2

I have an ArrayList with two accessor methods and a notifier. My list:

private final List<WeakReference<LockListener>> listeners = new ArrayList<>();

All subscribe operations use this:

public void subscribe(@NonNull LockListener listener) {
    for (Iterator<WeakReference<LockListener>> it = listeners.iterator(); it.hasNext(); ) {
        // has this one already subscribed?
        if (listener.equals(it.next().get())) {
            return;
        }
    }
    listeners.add(new WeakReference<>(listener));
}

All unsubscribe operations use this:

public void unsubscribe(@NonNull LockListener listener) {
    if (listeners.isEmpty()) {
        return;
    }

    for (Iterator<WeakReference<LockListener>> it = listeners.iterator(); it.hasNext(); ) {
        WeakReference<LockListener> ref = it.next();
        if (ref == null || ref.get() == null || listener.equals(ref.get())) {
            it.remove();
        }
    }
}

And the notifier:

private void notifyListeners() {
    if (listeners.isEmpty()) {
        return;
    }

    Iterator<WeakReference<LockListener>> it = listeners.iterator();
    while (it.hasNext()) {
        WeakReference<LockListener> ref = it.next();
        if (ref == null || ref.get() == null) {
            it.remove();
        } else {
            ref.get().onLocked();
        }
    }
}

What I'm seeing in my testing is that it.next() in notifyListeners() occasionally throws a ConcurrentModificationException. My guess is that this is due to listeners.add() in the subscriber method.
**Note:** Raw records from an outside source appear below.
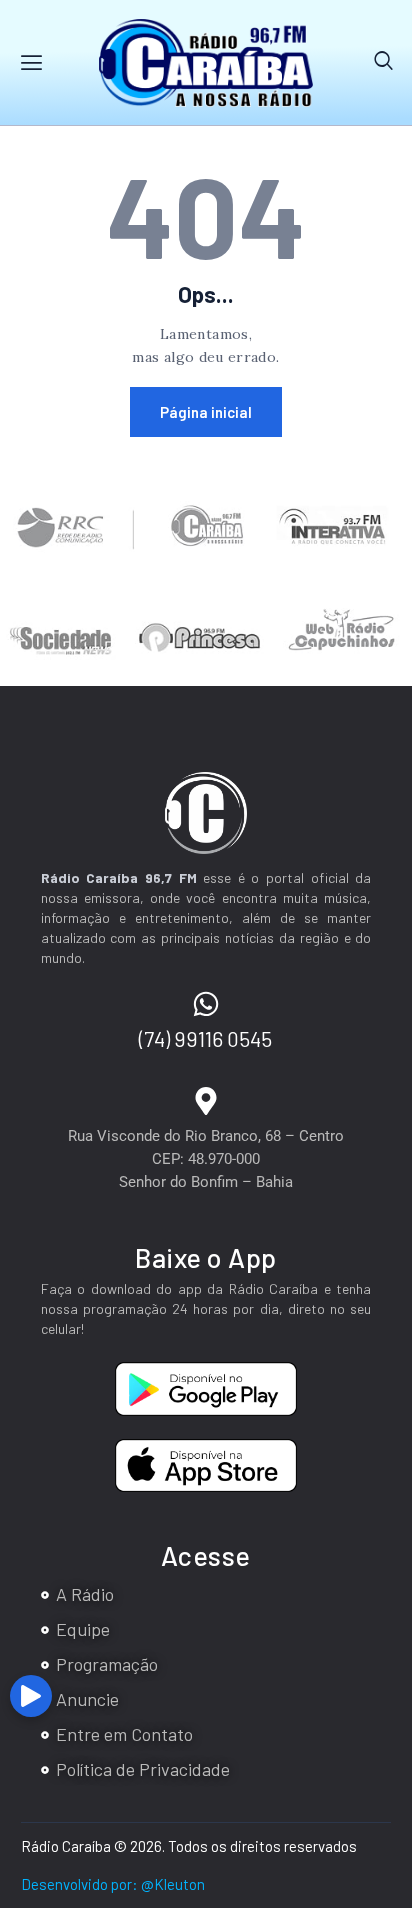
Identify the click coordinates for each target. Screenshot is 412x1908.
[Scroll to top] (392, 1703)
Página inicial (206, 412)
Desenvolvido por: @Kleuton (113, 1884)
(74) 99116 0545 (205, 1038)
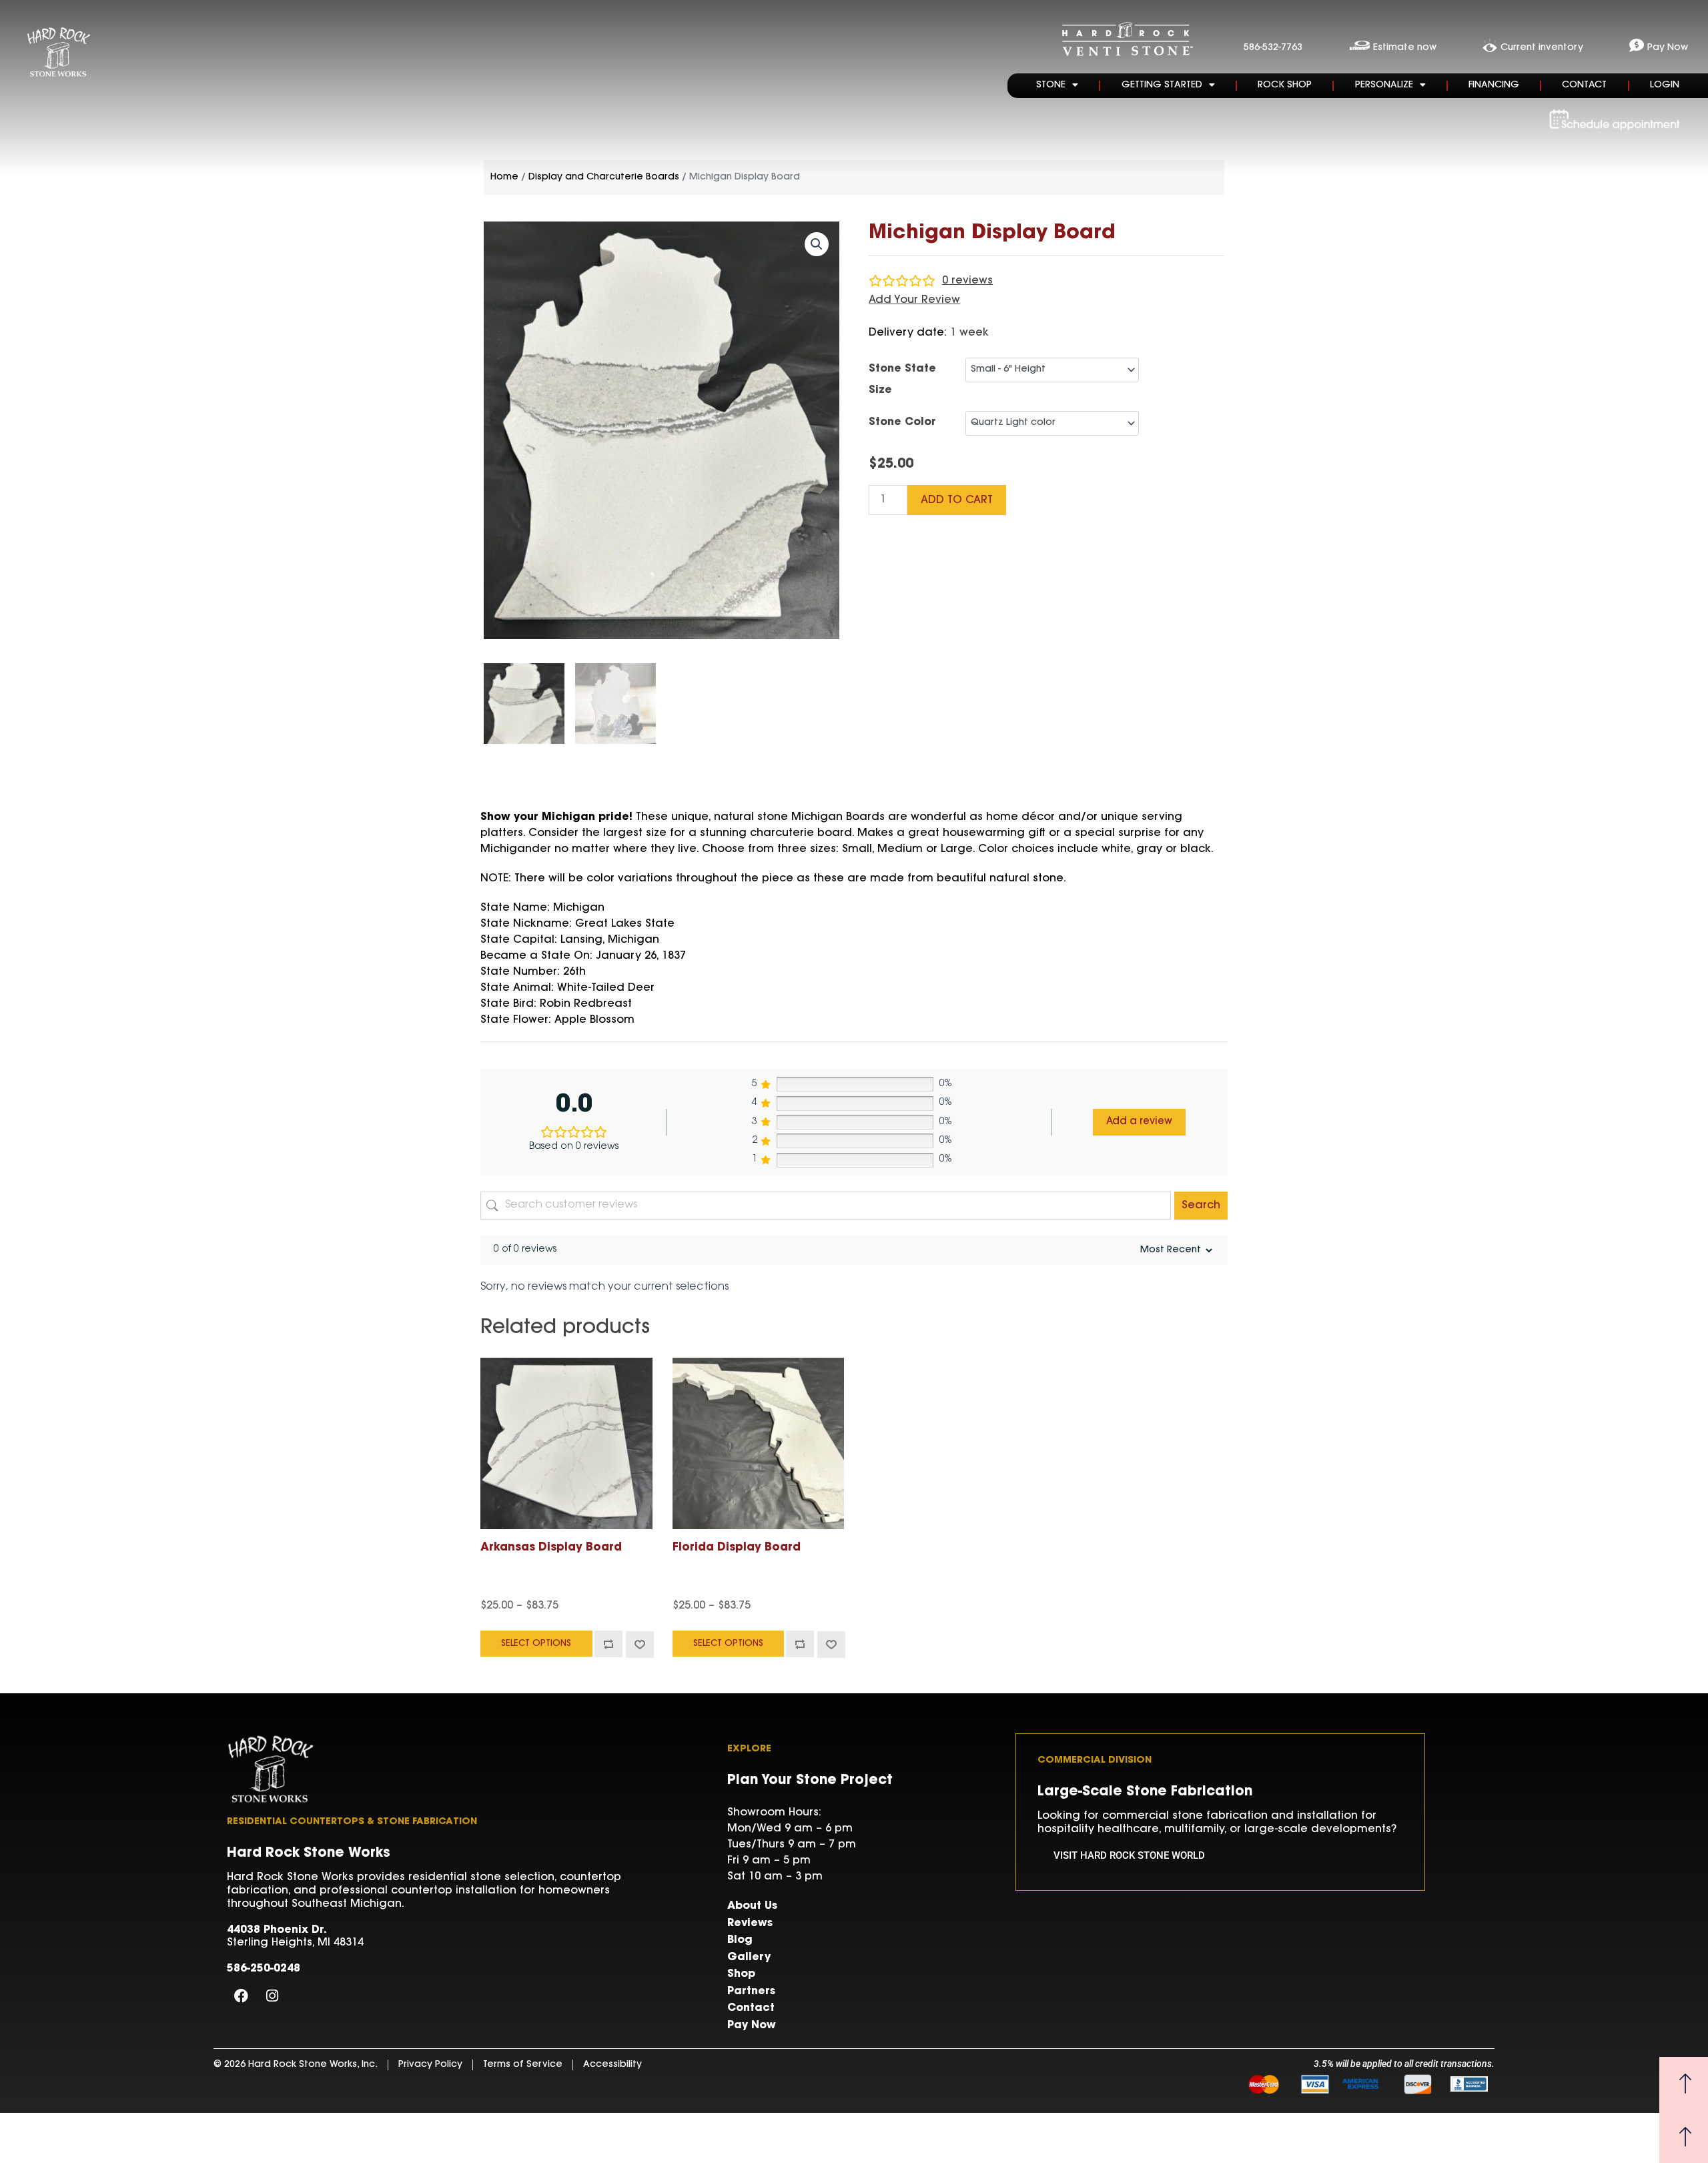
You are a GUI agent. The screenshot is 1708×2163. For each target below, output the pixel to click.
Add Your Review (914, 300)
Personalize (1384, 85)
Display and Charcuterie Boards (603, 177)
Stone (1050, 85)
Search (1201, 1205)
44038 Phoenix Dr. (277, 1930)
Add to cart (957, 500)
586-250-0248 (263, 1969)
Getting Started (1162, 85)
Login (1664, 85)
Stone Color (902, 422)
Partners (751, 1991)
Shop (741, 1974)
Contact (1584, 85)
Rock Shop (1285, 85)
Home (504, 177)
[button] (817, 244)
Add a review (1139, 1122)
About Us (752, 1906)
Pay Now (751, 2025)
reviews (967, 281)
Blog (740, 1940)
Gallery (749, 1957)
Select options (536, 1643)
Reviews (750, 1923)
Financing (1493, 85)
I guess I had a misunderstanding of the iterator here. I was under the assumption that iterating over the list protected me from concurrency issues caused by add/remove operations.

Apparently I'm wrong here. Is it that the iterator is only a protection from ConcurrentModificationException while changing the collection you're iterating? For example, calling remove() on your list while iterating would throw an error, but calling it.remove() is safe.

In my case, subscribing calls add() on the same list as it is being iterated. Is my understanding here correct?

1
  • If you read the docs for iterator it will tell you that you can't modify the underlying structure Commented May 18, 2017 at 16:14

1 Answer 1

2

If I read your last sentence correctly, the three methods in your example are called concurrently from several threads. If this is indeed the case, then this is your problem.

ArrayList is not thread-safe. Modifying it concurrently without additional synchronization results in undefined behavior, no matter if you modify it directly or using an iterator.

You could either synchronize access to the list (e.g. making the three methods synchronized), or use a thread-safe collection class like ConcurrentLinkedDeque. In case of the latter, make sure to read the JavaDoc (especially the part about iterators being weekly consistent) to understand what is guaranteed and what is not.